How mindfulness and meditation practices can help with Awe — evidence-based techniques and the science behind them.

Mindfulness — paying deliberate, non-judgmental attention to the present moment — has strong research support as a tool for managing awe.

How Mindfulness Helps with Awe

Mindfulness works for awe through several mechanisms:

  • It reduces automatic reactivity to triggers associated with awe
  • It trains the brain to observe thoughts and feelings without being controlled by them
  • Regular practice physically changes brain regions involved in stress and emotional regulation
  • It increases tolerance for discomfort, reducing avoidance behaviors

Mindfulness Practices for Awe

Breath Awareness: Focus attention on the physical sensations of breathing for 5-10 minutes. When awe-related thoughts arise, gently return to the breath.

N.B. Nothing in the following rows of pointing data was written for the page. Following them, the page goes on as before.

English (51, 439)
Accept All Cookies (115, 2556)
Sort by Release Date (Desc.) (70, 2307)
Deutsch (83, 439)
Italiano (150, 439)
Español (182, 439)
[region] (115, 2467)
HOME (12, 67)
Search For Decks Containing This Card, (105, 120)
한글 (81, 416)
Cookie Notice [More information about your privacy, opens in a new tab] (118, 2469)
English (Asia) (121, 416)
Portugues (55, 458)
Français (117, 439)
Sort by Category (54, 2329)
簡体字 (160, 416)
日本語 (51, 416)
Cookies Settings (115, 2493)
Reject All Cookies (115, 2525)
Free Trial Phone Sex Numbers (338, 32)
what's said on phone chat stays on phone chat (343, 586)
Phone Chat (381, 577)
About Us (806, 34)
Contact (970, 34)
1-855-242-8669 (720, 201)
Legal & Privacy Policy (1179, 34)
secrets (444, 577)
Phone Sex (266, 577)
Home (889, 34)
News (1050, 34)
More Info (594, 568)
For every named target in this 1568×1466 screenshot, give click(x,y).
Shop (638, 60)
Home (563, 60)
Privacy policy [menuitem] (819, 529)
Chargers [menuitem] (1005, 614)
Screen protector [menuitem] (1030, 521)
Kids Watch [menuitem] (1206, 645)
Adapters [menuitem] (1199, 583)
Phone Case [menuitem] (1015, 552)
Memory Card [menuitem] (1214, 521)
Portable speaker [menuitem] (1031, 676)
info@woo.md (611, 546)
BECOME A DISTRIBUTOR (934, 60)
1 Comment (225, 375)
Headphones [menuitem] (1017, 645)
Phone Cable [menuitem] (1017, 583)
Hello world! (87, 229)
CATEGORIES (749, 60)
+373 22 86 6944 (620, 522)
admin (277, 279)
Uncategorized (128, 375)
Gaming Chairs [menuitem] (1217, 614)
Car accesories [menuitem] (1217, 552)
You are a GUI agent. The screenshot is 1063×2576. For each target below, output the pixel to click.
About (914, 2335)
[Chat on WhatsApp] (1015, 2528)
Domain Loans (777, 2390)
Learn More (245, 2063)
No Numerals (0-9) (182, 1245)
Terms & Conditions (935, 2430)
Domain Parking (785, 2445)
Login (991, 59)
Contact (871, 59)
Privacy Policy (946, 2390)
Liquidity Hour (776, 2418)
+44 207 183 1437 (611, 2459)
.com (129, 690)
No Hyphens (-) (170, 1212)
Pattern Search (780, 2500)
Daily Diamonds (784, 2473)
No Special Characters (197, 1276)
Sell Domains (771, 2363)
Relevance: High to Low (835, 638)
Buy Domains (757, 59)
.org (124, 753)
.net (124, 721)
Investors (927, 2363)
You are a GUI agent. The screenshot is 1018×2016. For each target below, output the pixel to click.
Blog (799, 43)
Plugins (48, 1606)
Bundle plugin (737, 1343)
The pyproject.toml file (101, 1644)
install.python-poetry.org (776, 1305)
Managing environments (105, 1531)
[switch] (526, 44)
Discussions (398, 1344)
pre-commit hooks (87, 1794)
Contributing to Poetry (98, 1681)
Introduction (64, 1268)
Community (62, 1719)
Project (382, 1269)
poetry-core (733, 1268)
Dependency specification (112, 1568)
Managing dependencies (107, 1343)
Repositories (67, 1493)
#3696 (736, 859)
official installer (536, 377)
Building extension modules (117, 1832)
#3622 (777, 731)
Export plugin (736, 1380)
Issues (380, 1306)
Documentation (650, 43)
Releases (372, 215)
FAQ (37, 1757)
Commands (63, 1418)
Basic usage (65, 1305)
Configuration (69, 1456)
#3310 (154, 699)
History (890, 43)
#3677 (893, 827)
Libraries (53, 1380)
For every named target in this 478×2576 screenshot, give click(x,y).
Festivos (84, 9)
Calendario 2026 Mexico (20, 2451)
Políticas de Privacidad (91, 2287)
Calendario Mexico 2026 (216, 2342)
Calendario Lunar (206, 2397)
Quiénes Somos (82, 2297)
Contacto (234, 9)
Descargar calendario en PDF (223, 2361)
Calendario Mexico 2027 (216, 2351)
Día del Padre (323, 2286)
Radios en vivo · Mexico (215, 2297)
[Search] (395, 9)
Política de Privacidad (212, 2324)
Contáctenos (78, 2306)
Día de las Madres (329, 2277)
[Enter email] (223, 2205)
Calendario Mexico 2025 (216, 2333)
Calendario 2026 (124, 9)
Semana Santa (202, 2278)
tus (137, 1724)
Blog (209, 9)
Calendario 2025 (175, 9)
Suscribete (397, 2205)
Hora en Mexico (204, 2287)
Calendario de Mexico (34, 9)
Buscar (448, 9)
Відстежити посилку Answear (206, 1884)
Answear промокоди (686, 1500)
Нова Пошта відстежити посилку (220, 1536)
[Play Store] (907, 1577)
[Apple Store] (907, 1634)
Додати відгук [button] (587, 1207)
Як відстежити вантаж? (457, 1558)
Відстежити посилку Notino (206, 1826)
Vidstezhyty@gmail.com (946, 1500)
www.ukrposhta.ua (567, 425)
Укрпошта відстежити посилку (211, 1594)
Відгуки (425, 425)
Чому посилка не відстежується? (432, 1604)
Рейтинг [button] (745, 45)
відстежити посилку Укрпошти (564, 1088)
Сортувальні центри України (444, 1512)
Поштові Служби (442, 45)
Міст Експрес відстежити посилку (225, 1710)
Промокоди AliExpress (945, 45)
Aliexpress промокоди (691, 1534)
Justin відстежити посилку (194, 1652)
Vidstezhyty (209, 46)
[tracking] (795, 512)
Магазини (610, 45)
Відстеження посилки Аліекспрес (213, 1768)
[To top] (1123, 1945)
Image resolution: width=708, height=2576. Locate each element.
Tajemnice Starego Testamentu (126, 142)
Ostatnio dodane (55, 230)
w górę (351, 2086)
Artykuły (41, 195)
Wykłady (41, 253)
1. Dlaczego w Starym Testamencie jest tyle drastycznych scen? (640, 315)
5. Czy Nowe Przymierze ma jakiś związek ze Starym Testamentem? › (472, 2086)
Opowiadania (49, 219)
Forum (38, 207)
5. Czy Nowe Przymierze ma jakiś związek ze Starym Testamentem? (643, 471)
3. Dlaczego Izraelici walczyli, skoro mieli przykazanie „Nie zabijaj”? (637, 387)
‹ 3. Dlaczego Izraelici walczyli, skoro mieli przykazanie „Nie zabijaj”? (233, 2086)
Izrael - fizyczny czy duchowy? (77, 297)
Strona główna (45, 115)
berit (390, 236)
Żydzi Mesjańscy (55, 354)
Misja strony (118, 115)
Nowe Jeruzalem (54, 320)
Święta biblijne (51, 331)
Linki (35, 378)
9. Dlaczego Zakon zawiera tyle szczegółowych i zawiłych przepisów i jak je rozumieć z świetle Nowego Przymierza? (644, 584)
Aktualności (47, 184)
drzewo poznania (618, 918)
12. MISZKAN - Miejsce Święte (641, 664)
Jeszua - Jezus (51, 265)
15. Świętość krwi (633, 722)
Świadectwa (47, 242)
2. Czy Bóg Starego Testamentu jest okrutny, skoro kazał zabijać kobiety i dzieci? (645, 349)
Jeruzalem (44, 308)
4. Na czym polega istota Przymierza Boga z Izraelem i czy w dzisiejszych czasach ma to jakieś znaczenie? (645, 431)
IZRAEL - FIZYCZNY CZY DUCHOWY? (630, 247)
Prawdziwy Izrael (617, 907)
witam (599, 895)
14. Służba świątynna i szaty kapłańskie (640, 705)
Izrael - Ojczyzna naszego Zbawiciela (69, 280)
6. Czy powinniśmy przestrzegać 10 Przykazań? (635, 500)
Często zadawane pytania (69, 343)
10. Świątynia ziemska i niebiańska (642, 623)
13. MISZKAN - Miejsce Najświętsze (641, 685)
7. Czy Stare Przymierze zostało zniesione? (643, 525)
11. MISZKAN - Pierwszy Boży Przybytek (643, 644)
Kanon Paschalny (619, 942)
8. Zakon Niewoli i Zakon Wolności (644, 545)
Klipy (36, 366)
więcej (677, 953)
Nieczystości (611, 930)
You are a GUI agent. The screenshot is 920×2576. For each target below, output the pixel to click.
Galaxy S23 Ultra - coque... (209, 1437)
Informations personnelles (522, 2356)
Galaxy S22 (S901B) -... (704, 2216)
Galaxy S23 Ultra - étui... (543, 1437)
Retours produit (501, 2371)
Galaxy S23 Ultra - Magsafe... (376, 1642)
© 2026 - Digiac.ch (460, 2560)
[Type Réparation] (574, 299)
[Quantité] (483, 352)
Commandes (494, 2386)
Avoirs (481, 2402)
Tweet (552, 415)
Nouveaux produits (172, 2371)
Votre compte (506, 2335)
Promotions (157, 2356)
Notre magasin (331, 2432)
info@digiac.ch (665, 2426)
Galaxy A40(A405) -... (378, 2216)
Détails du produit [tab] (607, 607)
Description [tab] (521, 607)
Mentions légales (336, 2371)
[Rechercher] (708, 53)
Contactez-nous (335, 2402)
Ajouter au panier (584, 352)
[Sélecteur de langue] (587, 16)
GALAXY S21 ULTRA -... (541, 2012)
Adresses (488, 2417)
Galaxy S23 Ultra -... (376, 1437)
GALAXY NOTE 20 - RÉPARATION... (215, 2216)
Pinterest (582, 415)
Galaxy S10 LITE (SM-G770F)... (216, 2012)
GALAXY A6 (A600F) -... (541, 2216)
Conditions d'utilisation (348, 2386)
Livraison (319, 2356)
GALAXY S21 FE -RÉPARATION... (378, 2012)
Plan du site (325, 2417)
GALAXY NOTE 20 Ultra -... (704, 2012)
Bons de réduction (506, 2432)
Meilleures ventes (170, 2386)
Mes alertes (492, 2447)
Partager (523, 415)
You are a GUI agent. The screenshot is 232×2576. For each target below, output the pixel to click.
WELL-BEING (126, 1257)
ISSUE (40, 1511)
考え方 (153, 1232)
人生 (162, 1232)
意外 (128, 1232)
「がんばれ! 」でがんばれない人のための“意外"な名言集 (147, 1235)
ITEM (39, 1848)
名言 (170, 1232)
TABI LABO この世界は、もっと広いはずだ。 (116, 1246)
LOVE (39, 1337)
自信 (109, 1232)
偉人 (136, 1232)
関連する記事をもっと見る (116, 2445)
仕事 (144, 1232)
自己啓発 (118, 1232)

Body Scan: Systematically bring attention to different body parts, releasing tension associated with awe.

Mindful Observation: Observe thoughts about awe as passing mental events, not facts. Label them: 'I notice I'm having a thought about...'

MBSR: Mindfulness-Based Stress Reduction is an 8-week structured program with strong evidence for awe.

Starting a Mindfulness Practice

Begin with just 5 minutes daily. Consistency matters more than duration. Apps like Headspace or Calm can provide guided sessions.